A Delgado le cosieron ayer a llamadas preguntándole por el francés. Y Perico, al que no le agradaba el carácter extravagante del profesor, como le conocían por su aire intelectual, las gafitas de encaje, la melena rubia, habló de un ciclista enorme, "de una clase y potencia descomunal. No habrá otro igual, porque era incómodo, atacaba en los avituallamientos, en las bajadas, provocaba cortes en cualquier esquina… Tenía esa picardía. O esa maldad, según se mire". El segoviano, recordó el Tour de 1989 en el que tocado anímicamente por su despiste en Luxemburgo y el desplome en la crono por equipos, vagaba por el pelotón como alma en pena en las etapas llanas, bajo el martillo de los 40 grados, preguntándose por qué demonios no se bajaba; y entonces aparecía Fignon sonriente, mordaz, le ponía cara de sorpresa y le decía: "¡Oh, Perico! ¿Ancora ici? (¿Todavía aquí?)".

los famosos 8 segundos Aquel, 1989, fue el Tour de la resurrección del parisino, a quien los problemas de rodilla le habían anulado prácticamente desde 1985, después de avasallar en dos Tours. La noche antes de la crono de París, 24 kilómetros, 50 segundos de ventaja frente a Lemond, celebró la victoria en su hotel. En las calles de su París natal perdió el Tour por 8 segundos frente a Lemond, el yanqui con el que no se hablaba. Fue su debacle definitiva. No se recuperó del golpe aunque años después, retirado ya, vinculado al ciclismo como organizador de la París-Niza hasta que tuvo que vender la carrera al Tour antes de que ésta le arruinase -aún mantenía la París-Correze-, dijo que el Tour, la carrera en torno a la que había girado toda su vida, no le obnubilaba, no le obsesionaba lo más mínimo, "aunque todas las semanas desde aquel día alguien me recuerda aquellos ocho segundos".

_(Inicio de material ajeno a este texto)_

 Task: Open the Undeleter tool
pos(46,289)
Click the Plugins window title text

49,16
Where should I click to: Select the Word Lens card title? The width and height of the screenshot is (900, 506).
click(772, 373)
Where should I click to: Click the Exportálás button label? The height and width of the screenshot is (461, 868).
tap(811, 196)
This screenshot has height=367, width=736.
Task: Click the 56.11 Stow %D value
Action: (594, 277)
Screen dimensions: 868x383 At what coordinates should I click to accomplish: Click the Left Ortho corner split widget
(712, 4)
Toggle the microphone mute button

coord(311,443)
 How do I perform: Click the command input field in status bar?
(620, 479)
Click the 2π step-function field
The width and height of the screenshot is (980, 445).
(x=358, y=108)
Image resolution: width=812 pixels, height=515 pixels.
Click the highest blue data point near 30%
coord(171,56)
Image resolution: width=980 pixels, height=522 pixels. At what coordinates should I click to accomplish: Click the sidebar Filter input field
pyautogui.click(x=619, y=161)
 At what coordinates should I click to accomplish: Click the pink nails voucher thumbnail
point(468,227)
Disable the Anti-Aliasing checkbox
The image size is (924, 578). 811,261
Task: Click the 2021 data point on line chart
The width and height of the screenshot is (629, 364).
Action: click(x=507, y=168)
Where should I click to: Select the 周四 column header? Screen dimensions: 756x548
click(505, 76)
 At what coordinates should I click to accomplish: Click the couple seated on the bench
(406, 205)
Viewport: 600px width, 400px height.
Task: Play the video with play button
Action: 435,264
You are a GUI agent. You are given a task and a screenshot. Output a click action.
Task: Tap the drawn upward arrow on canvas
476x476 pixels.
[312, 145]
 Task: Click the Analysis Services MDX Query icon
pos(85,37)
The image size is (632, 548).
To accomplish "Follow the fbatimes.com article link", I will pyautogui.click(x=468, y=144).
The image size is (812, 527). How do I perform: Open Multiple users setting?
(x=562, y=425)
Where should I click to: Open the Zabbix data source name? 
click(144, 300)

De Fignon también sabe algo Julián Gorospe, el joven y quebradizo líder de la Vuelta de 1983 hasta que llegó Serranillos. "Allí fue Fignon quien me tumbó. Se puso a tirar como una bestia preparándole el camino a Hinault y acabó por hundirme. Era un ciclista impresionante, pero de carácter difícil. No soportaba, por ejemplo, que la prensa le rodease", rescata el de Mañaria. Aquel mismo año de Serranillos, el triunfo de Hinault en la Vuelta, su ausencia en el Tour que le abrió la puerta de par en par a su joven compañero, fue también el de la muerte de Louison Bobet en Biarritz. Al francés, todo elegancia y ponderación, tres Tours consecutivos, un palmarés delicioso, se lo llevó un cáncer con 58 años. Cuatro años después, la misma enfermedad se tragaba a Jaques Anquetil, otra leyenda gala, que en lecho de muerte, en Rouen, recibió a Raymond Poulidor, su gran rival. Y con la misma fina ironía que guió su vida, le dijo: "Una vez más, acabarás segundo. Voy a morir antes". 23 años después, Fignon, en una entrevista en Le Journal du Dimanche pocos días después de presentar su biografía y anunciar su enfermedad, no se traicionaba. Orgulloso y despreocupado como fue siempre dejaba como epitafio: "No tengo ganas de morir, pero no tengo miedo. No soy especialmente valiente ni tampoco miedoso. Ni tampoco, en absoluto, religioso. He sido joven y despreocupado, y ha sido maravilloso. Por eso no tengo miedo a morir. Si esto se acabara enseguida, no lo lamentaría en exceso. He vivido una buena vida".